The present invention relates generally to apparatus that can detect and process printed indicia, such as that found on bar codes and matrix arrays, and more particularly to a self-contained, portable device that fully automates the steps used to acquire the indicia such that the device can be used in myriad environments where constant human interaction is impracticable, dangerous or both.
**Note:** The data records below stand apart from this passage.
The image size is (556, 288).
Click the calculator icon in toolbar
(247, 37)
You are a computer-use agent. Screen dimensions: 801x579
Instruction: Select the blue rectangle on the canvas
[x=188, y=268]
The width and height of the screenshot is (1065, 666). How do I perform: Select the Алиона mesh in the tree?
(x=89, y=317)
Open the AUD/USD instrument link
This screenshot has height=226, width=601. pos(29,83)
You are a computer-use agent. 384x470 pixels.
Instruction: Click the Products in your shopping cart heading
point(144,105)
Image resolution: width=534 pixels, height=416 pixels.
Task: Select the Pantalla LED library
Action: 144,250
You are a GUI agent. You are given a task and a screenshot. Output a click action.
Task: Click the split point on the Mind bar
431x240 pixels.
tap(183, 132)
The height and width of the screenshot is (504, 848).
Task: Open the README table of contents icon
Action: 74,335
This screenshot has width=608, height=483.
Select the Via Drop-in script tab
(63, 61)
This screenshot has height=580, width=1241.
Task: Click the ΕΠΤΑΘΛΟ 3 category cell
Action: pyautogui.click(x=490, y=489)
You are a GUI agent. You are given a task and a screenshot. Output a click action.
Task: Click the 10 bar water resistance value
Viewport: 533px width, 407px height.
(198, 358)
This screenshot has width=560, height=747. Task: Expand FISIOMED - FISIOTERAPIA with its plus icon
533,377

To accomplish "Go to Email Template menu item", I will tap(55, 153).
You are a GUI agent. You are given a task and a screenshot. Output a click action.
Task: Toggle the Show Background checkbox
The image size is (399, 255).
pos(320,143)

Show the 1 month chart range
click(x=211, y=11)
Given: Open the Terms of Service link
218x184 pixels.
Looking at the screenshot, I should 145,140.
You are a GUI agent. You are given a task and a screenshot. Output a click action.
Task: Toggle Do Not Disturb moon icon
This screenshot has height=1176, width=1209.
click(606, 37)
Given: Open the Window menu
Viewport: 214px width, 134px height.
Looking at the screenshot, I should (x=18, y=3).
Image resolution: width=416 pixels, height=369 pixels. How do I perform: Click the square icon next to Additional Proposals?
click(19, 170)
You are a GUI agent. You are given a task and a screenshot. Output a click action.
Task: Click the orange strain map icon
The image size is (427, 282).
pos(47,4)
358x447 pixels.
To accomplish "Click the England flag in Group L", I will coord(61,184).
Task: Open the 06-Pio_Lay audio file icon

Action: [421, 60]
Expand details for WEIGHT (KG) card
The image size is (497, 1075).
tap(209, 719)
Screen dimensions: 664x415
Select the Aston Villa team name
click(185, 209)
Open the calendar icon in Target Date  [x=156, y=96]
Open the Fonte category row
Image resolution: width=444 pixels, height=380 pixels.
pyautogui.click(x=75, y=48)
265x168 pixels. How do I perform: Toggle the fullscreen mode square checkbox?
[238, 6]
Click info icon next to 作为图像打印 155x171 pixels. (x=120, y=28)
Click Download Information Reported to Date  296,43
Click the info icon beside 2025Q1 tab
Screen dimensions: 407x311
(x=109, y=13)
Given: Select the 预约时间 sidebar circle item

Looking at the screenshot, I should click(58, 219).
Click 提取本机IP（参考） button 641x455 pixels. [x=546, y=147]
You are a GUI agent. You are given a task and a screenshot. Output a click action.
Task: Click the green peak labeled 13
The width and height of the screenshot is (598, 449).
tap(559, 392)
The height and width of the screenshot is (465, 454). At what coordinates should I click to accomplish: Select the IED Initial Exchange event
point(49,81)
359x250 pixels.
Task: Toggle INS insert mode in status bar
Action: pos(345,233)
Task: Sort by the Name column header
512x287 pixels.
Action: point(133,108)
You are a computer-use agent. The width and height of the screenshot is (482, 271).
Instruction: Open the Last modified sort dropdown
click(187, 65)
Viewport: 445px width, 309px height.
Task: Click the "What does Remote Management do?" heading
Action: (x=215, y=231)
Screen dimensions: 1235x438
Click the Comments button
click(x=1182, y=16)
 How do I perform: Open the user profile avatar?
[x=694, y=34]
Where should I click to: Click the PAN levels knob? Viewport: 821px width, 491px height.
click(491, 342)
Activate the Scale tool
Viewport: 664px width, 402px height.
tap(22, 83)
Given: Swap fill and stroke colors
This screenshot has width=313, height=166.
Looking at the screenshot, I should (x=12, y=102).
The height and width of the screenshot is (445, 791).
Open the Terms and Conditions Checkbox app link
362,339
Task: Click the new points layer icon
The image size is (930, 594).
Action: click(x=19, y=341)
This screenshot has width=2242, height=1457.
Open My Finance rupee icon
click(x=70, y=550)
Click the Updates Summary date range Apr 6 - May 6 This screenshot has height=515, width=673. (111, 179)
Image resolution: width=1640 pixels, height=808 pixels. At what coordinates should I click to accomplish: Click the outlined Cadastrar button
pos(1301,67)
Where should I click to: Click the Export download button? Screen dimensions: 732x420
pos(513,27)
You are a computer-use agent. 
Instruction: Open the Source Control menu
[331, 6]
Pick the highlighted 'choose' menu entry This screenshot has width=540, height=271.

Bar code and related scanning devices are well known in the art. Such devices utilize a light-emitting transmitter to shine light on indicia either printed directly on a surface of a package, or affixed to a label, which in turn is adhered to the package. A portion of the light reflected from the printed indicia is captured by a receiving sensor, which converts the fluctuating reflections into a continuous analog signal. Electrical circuitry within the scanning device converts the analog signal to a digital equivalent, processes the information with reading circuitry according to predefined codes or algorithms, and compares the information against known criteria. When a match is achieved, a signal is sent to an output device, thereby producing human-intelligible information corresponding to salient features of the scanned item, such as description of the contents, price, weight, and the like. The more popular variants of bar code scanning devices are either autonomous portable, hand-held units, or large, stationary devices integrated with other machinery. The retail checkout environment has proven to be a popular end-use for both the portable and stationary variants of this technology, with U.S. Pat. Nos. 4,766,297 and 4,939,355 representative of the former and latter, respectively. Other commercial and industrial uses for such a system are also widespread; a recent example of such a system for the tracking of inventory or packages in transit is described in U.S. Pat. No. 6,094,642.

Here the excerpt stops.